### Records to process
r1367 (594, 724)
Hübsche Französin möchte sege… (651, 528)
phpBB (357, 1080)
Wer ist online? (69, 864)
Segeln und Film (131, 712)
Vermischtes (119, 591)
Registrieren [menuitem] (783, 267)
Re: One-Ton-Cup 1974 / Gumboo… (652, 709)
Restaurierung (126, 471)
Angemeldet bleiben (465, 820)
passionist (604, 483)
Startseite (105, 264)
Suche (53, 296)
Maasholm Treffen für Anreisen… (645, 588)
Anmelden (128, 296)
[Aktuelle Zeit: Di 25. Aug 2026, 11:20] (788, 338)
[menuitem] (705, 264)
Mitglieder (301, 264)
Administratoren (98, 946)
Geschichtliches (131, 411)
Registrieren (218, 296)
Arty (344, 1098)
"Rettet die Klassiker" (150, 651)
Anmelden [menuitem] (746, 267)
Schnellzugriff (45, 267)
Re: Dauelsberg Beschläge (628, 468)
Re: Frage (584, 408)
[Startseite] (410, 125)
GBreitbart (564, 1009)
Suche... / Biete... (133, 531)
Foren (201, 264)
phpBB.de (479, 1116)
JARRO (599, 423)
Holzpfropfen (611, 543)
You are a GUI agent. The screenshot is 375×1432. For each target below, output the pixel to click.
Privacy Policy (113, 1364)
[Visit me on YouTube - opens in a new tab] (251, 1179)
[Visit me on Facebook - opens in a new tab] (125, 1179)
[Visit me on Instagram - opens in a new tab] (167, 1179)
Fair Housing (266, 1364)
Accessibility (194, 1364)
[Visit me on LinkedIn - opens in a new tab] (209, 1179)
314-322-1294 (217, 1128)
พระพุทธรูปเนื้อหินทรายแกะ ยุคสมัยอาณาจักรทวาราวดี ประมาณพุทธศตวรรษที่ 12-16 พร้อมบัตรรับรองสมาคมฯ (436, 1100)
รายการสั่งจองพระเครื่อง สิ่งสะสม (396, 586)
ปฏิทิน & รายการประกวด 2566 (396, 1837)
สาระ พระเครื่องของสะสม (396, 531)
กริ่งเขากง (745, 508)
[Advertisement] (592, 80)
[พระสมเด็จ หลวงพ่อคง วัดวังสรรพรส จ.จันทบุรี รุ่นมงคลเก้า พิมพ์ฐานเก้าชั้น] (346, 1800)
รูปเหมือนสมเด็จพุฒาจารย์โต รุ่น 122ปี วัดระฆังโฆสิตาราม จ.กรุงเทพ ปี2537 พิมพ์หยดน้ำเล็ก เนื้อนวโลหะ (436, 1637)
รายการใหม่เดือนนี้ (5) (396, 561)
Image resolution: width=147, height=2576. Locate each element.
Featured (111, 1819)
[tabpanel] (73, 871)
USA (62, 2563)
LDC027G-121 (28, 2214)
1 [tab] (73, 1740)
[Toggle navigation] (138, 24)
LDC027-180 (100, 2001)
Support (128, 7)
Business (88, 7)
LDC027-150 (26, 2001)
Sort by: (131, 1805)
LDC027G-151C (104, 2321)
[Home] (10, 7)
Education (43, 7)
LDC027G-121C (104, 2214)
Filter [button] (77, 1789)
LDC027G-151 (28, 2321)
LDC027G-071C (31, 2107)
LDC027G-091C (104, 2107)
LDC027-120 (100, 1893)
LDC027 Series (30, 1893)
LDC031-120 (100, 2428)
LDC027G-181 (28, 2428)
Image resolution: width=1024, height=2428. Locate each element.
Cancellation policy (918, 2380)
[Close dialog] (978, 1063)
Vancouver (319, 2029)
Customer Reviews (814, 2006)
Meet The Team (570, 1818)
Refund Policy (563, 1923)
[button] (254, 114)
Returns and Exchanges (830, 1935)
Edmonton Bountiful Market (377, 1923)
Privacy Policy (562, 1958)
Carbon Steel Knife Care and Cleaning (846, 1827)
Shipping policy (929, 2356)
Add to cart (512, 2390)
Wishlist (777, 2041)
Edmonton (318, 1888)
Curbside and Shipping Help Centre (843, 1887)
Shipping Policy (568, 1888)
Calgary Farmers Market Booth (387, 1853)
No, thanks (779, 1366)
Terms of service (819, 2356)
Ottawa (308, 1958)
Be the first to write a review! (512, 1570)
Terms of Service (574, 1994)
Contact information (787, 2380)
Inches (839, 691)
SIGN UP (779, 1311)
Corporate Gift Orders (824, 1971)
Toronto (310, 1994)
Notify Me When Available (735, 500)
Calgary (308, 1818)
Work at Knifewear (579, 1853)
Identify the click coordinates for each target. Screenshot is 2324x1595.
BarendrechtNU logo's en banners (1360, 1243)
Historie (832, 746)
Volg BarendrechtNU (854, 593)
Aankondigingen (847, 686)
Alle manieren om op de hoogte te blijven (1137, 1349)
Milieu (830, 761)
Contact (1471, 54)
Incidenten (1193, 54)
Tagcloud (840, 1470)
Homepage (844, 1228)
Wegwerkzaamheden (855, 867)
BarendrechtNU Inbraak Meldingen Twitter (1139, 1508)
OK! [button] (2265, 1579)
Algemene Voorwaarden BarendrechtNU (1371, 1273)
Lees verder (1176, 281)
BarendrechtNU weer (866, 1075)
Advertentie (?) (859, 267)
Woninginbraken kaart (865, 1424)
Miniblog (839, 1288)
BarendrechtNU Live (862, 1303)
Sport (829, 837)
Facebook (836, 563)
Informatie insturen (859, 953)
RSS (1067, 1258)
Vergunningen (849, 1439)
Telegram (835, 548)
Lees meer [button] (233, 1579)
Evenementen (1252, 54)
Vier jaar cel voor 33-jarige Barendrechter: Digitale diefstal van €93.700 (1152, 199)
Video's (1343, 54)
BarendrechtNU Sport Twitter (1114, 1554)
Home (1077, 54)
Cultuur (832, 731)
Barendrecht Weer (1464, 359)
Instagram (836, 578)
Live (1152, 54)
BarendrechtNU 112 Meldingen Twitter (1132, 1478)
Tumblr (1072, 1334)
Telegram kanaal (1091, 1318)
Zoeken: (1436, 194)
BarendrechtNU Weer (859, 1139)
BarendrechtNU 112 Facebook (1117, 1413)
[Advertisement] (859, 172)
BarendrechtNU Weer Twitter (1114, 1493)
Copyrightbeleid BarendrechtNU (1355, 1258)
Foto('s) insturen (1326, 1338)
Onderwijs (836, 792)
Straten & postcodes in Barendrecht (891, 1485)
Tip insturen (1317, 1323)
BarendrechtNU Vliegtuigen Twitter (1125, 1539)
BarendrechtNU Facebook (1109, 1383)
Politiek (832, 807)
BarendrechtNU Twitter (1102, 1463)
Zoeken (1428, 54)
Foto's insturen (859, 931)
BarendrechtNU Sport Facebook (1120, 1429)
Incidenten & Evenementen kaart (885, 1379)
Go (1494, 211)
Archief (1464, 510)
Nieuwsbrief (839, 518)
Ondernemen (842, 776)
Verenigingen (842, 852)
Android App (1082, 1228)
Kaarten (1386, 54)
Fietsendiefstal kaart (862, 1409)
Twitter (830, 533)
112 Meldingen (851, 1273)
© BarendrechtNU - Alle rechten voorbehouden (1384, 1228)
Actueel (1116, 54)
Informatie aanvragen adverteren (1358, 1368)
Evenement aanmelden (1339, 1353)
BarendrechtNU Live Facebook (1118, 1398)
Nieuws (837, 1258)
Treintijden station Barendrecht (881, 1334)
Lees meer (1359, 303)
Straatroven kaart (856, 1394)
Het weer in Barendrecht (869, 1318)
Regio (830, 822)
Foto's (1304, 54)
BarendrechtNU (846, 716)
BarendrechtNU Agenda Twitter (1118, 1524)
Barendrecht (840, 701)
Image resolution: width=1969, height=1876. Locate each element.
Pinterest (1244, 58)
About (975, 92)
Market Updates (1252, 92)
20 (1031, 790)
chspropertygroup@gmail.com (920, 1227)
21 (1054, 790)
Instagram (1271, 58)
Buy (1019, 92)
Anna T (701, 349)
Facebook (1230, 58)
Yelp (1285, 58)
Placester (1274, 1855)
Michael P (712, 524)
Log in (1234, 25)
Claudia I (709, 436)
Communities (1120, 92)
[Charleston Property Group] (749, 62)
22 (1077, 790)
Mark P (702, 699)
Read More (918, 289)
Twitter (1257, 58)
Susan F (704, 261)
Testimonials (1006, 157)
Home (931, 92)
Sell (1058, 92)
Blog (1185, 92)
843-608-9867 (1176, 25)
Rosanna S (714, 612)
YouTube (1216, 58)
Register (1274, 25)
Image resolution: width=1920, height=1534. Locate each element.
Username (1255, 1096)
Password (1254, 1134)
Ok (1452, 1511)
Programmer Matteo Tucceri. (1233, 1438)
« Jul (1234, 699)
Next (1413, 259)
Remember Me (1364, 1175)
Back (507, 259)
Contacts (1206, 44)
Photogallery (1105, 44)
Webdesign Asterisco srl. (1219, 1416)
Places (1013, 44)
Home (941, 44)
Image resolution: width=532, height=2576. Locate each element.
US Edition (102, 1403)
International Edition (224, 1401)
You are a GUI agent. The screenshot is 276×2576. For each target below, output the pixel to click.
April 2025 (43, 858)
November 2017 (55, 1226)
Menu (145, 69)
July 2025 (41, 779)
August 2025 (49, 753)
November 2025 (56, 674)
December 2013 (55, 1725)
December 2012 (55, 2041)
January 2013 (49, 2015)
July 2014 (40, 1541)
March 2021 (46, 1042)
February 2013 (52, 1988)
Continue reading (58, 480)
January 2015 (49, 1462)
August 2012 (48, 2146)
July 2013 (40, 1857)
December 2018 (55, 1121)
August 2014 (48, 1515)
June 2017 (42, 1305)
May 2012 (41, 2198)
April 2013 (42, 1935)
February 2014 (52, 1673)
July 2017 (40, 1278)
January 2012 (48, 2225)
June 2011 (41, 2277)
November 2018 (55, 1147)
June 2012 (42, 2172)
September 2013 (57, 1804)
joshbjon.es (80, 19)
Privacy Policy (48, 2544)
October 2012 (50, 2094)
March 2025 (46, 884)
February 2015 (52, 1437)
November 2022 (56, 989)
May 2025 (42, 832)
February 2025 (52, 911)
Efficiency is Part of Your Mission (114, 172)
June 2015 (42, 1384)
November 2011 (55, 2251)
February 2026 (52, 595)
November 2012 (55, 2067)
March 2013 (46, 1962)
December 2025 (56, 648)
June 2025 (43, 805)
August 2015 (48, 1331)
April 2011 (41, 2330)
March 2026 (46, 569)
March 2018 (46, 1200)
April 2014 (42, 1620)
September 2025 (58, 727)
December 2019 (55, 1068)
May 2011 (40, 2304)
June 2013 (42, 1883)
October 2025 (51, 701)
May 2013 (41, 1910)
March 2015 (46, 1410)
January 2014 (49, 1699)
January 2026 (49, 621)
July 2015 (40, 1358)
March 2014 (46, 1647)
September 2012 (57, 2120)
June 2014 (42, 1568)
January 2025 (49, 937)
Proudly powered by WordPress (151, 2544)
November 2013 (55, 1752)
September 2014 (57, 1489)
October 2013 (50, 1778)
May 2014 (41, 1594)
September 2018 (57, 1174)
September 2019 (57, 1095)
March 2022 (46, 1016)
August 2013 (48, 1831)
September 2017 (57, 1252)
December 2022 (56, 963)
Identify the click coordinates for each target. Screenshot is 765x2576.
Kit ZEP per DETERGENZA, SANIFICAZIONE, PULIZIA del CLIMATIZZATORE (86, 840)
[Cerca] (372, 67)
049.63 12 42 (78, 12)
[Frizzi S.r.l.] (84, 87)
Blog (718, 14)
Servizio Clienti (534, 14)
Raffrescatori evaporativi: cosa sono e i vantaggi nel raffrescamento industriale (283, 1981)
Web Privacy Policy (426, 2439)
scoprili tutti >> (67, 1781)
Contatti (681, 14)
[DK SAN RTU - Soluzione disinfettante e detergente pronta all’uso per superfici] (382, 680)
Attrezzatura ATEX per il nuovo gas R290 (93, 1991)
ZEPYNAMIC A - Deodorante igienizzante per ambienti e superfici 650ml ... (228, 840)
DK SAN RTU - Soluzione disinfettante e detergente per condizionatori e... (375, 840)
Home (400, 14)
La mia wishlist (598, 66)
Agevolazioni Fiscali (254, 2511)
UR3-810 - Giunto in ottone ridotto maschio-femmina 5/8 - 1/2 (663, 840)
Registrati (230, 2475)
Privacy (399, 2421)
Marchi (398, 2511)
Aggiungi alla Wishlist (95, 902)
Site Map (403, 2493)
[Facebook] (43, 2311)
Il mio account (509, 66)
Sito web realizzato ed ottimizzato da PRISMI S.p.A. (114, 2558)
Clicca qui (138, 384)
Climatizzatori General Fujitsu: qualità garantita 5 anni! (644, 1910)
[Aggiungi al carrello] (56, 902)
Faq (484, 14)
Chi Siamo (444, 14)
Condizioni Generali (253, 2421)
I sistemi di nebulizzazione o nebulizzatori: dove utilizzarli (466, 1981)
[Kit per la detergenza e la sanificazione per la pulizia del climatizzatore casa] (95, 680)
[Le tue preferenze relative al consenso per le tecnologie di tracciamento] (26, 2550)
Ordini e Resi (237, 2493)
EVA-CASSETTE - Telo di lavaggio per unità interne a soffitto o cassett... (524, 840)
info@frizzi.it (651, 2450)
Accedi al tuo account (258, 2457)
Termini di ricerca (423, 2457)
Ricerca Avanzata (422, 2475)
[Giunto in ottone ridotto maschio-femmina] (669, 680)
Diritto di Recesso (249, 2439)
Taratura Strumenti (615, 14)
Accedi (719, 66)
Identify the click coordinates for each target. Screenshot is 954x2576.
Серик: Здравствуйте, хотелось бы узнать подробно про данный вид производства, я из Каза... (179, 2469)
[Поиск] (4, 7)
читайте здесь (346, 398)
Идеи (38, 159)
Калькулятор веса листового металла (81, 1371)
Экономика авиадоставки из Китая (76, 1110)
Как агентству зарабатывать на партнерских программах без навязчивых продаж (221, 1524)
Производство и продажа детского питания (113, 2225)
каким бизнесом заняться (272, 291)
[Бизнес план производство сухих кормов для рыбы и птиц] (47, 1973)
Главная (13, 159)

### Description of the task
In the listing above, count every line that contains the word "November" and give the number with no comment.

### Answer to this task
7